Focus groups and other forms of input will be used to determine priorities, according to Goldman. Committees in the community will be looking at details and questioning estimates and there will be “many meetings” with the community, according to Goldman, and the community will be able to vote on large projects.
Expenses keep going up, Goldman pointed out and said the board and administration are working hard to keep them under control.
“The unfortunate thing is that the community is aging,” Goldman said. “The objective of this project is to sustain and increase property values. Hopefully our amenities will be in better condition and make for a more enjoyable experience. That’s the real objective of going through this exercise.
“We don’t have any financial mechanism in place today that provides for a self-regeneration of Big Canoe,” Goldman said. “The key to what we are looking at is how do we do it in a way that we can use other people’s money.”
He cited the proposed foundation, initiation fees for new residents and generating more cash out of the operations in the community as sources of funding. He said that the finance committee looked at similar communities and recommended initiation fees.
“When somebody moves into Big Canoe, on day one they move in and they have complete access to all of our amenities and they have paid nothing for that,” Goldman said. “That doesn’t appear to be fair to current residents.”
Asked if the POA board planned to use revenues from potential sales of High Gap or the roundabout properties to pay down existing debt, Goldman said the board would evaluate the best use of the money based on evaluation of capital plans, short term borrowing or money from the new sources that he talked about. He said the $25 that was added to the assessment in 2016 is used to pay down the debt that has been reduced to $8 million.
An audience member said he appreciated the comments about communication.
“The only negative event I have found in being here a year is Facebook and some of the miscommunication that happens on Facebook,” he said. “It’s sometimes disheartening.”
He made some recommendations including mailings to residents and a quarterly email that provides rationale for Board decisions. Goldman said he thought they were good ideas.

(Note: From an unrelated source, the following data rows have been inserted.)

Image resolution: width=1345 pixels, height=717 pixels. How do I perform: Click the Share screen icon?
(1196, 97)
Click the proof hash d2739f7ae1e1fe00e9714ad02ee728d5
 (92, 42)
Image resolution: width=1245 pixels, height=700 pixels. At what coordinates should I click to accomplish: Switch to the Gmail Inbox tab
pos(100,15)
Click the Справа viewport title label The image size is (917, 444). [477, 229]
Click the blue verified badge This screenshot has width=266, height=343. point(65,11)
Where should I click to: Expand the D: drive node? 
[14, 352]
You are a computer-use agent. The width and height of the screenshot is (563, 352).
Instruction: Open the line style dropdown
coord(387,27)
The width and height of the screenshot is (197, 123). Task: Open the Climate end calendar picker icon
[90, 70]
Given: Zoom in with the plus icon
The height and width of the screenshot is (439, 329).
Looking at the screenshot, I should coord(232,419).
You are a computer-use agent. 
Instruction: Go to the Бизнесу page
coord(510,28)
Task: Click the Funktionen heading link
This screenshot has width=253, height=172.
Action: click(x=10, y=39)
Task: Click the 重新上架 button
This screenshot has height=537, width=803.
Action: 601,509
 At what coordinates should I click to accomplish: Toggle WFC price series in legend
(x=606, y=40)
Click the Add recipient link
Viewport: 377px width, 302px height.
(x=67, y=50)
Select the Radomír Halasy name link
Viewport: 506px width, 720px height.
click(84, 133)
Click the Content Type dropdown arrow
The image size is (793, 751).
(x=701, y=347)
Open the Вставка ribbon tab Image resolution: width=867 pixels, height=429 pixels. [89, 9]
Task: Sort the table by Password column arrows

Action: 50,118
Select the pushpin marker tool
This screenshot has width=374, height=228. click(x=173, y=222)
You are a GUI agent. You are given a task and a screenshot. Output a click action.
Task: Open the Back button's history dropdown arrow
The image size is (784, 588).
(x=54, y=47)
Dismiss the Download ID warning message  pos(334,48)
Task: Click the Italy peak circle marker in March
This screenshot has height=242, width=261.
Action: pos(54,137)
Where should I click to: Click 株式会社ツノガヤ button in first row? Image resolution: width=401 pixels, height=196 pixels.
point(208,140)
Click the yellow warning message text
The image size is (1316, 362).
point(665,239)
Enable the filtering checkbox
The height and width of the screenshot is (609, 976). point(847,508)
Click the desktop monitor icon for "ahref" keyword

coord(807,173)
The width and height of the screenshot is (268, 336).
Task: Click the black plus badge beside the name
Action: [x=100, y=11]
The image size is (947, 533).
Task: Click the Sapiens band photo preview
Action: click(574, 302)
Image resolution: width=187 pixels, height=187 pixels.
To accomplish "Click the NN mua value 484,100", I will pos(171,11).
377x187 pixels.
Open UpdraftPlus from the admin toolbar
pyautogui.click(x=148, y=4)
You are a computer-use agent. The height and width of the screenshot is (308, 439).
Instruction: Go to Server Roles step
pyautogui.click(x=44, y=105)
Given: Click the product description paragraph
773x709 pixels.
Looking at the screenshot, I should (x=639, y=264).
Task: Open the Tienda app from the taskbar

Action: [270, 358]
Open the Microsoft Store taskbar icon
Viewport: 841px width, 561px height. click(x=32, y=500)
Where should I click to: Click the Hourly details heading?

In response to another question, Goldman said efforts would be made to have Big Canoe’s fire exposure be evaluated, at no cost to Big Canoe, by the Georgia Forestry Commission and the University of Georgia Forestry Department to make sure we are managing our forests well, and will seek input from the community.
“We are not going to put our heads in the sand relative to that risk,” Goldman said.
The next meeting of the Squires & Stags will be February 1. George Fox will be the speaker and will talk about taxes.
Squires & Stags meets in the Mountains Grille at the Clubhouse at Lake Sconti. Coffee is ready at 7:45 a.m. followed by a buffet breakfast served at 8:00 a.m. Big Canoe residents and guests are invited to attend the meeting. The price of breakfast is $13 payable on your POA account or by cash at the door.